Looking at the problem, we realized that there was some country to country variation… But some common things popped out. The data that turned out to be the most predictive across the board was the age of the water point, so certainly its function over time was certainly dependent on – there was a strong relationship to how old it was, who installed it, whether it was from a private, government, or sometimes a non-profit was also predictive in certain areas… As well as also strong local effects. We saw things like the region of the water point having a relationship to life. Places that were far away from the large city in that country may have low access to parts, and in some places they would tend to have a shorter life, all else being equal. Those were some of the things that jumped out at us.
As you were engaging in this process and recognizing some of these constraints that you’ve talked about, was this particular engagement, in this AI for Good charitable approach - was it more or less the same as other data science projects, in terms of you’re still getting data, you’re prepping the data, and running it through your model… Or was there anything in your mind that distinguished it as something onto itself, something a bit different from your typical business scenario that you might otherwise be engaged in? I was curious if they were essentially all the same, or if there was something that made that stick out, from a process standpoint?
When we began engaging with the Global Water Challenge, we were just treating them like a regular customer. There was no AI for Good program formulated at that time, they were just being treated like a regular customer, and our job at DataRobot, at the time as customer-facing data scientists, was to enable them to own their own solutions. That involved teaching them how to fish. Working with Brian to help frame his problem better, understand the data with him, and then talking through all the blind spots and gaps in the modeling process that would come up along the way, along with helping him interpret his model.

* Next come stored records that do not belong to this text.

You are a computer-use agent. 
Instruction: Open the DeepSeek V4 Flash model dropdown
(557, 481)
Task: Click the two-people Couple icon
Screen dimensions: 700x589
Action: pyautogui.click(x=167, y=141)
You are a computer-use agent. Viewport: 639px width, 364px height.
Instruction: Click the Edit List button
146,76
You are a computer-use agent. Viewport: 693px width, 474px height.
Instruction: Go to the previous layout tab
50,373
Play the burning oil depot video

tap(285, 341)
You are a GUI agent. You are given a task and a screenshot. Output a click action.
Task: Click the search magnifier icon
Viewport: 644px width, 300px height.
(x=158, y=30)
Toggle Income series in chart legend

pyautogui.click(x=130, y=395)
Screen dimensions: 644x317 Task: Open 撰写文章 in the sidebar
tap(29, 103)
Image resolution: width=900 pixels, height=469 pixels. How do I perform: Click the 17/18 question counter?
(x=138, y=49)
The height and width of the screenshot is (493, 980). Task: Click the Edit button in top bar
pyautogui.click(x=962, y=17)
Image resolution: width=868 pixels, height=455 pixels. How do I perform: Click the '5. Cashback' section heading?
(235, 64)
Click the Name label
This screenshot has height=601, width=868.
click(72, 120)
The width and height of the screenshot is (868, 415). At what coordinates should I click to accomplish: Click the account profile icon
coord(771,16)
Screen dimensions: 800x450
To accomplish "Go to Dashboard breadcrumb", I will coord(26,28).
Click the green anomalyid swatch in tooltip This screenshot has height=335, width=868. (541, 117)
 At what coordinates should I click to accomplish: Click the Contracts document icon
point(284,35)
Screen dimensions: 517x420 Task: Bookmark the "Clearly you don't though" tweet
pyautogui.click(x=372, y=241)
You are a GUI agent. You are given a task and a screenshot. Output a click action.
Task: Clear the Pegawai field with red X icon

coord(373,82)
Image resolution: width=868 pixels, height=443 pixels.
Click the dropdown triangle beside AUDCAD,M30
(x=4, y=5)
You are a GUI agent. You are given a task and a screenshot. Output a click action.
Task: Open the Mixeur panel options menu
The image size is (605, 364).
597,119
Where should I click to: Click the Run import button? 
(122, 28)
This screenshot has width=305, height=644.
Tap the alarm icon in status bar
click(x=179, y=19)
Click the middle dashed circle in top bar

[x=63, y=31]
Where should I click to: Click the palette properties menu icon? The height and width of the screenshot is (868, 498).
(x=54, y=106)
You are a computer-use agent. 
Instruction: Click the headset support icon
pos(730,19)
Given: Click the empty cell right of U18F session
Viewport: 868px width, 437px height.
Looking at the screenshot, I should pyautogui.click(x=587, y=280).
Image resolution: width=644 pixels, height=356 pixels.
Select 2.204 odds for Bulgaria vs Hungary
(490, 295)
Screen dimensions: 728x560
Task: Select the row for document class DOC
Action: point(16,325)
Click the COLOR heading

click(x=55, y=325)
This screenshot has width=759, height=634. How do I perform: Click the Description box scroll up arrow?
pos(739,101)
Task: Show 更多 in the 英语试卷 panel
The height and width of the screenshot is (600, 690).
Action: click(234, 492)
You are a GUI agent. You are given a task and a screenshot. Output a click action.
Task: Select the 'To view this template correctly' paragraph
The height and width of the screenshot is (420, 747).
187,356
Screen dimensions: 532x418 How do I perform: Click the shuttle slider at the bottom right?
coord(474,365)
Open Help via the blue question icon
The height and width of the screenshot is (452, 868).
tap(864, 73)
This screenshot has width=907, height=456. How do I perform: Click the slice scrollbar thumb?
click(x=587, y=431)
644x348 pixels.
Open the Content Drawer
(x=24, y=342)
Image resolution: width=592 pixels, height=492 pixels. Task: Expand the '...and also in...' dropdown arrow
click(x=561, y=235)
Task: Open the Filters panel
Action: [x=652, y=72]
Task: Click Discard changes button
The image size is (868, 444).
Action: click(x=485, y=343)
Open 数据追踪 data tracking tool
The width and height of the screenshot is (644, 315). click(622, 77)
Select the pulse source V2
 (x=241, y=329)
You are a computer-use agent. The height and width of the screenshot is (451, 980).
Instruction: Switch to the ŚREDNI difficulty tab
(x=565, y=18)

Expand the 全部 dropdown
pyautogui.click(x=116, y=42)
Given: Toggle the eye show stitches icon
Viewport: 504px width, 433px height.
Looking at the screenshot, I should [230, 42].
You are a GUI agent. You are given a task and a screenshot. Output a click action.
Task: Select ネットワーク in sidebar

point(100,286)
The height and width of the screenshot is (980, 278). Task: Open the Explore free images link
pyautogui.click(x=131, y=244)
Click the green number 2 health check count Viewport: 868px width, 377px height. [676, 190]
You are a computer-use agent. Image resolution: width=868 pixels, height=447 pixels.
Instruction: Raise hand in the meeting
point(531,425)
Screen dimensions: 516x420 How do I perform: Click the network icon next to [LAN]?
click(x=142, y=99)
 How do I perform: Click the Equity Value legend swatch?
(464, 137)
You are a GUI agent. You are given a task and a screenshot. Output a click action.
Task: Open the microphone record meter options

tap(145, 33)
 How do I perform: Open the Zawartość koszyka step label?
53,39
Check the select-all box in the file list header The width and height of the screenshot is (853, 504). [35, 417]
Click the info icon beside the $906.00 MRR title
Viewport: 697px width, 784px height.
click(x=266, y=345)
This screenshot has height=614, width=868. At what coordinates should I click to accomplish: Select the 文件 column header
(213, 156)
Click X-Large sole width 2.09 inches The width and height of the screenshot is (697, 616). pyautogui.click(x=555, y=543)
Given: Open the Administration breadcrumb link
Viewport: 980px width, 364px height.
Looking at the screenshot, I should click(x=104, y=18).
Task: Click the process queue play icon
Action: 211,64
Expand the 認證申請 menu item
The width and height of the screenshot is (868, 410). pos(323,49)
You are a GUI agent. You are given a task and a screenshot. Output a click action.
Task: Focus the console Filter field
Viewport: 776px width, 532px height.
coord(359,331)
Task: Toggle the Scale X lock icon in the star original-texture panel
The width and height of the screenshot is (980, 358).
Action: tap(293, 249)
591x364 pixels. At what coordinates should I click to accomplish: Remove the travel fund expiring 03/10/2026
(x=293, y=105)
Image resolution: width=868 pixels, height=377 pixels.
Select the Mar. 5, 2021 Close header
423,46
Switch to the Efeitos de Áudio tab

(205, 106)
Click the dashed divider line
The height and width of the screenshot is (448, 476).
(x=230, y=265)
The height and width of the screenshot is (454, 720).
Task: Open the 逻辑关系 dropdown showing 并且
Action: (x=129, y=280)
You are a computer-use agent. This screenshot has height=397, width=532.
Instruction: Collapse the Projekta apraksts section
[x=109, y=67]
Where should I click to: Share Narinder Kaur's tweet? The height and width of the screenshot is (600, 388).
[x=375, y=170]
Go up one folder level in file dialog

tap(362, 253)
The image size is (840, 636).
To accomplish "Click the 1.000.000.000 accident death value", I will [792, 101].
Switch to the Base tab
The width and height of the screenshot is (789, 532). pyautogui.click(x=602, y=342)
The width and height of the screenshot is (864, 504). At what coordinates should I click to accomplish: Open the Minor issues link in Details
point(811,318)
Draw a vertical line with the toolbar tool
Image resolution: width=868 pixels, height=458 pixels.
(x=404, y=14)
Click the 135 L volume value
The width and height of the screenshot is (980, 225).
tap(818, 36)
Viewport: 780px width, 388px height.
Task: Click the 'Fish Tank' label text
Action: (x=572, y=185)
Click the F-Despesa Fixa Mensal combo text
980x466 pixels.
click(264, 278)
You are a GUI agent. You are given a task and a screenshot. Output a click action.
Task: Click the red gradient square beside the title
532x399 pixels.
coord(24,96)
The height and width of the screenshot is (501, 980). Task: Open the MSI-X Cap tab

So in that sense, it wasn’t unique from a process perspective, but it was unique in the level of access to the data that I could get with clients. With Brian’s data, it was a side-by-side partnership. Everything was available to me, and obviously there can be restrictions when you’re dealing with certain private companies, when it comes to the level of access, the data you can get. So that was nuanced.
But I think the takeaway for me and what really helped us when we built the AI for Good program was that if we treat these non-profits just using the same process we do with our customers, they can own and even build these solutions over time themselves, and that was something that was really inspiring to me.
As we get into how this inspired more AI for Good efforts at data robot, and also your learning from how to work with a non-profit, and that sort of thing, I would love to hear about where this project ended up in terms of positive or negative results, and then how that inspired further – it sounds like things have expanded past that, so I’d love to hear about that story.
Where it ended up with the Global Water Challenge was really interesting, and to be fair, it’s still an ongoing story. During 2019 we were able to go to both Sierra Leone and Liberia. First just with DataRobot to Sierra Leone, and the second time to Liberia on behalf of the State Department, where I was asked to be a part of the Water Expert program. I went with GWC to participate in a water data workshop in Liberia.
It was very cool, and it was just an awesome experience from both a data science perspective. Where I’m working over here, I’m pulling data out of a table, to actually going on the ground and meeting with the people who are collecting it, and having conversations with them and trying to communicate the power of machine learning and the importance of the data that they were collecting, and how it could be used… It was just a humbling and awesome experience, all wrapped up into one.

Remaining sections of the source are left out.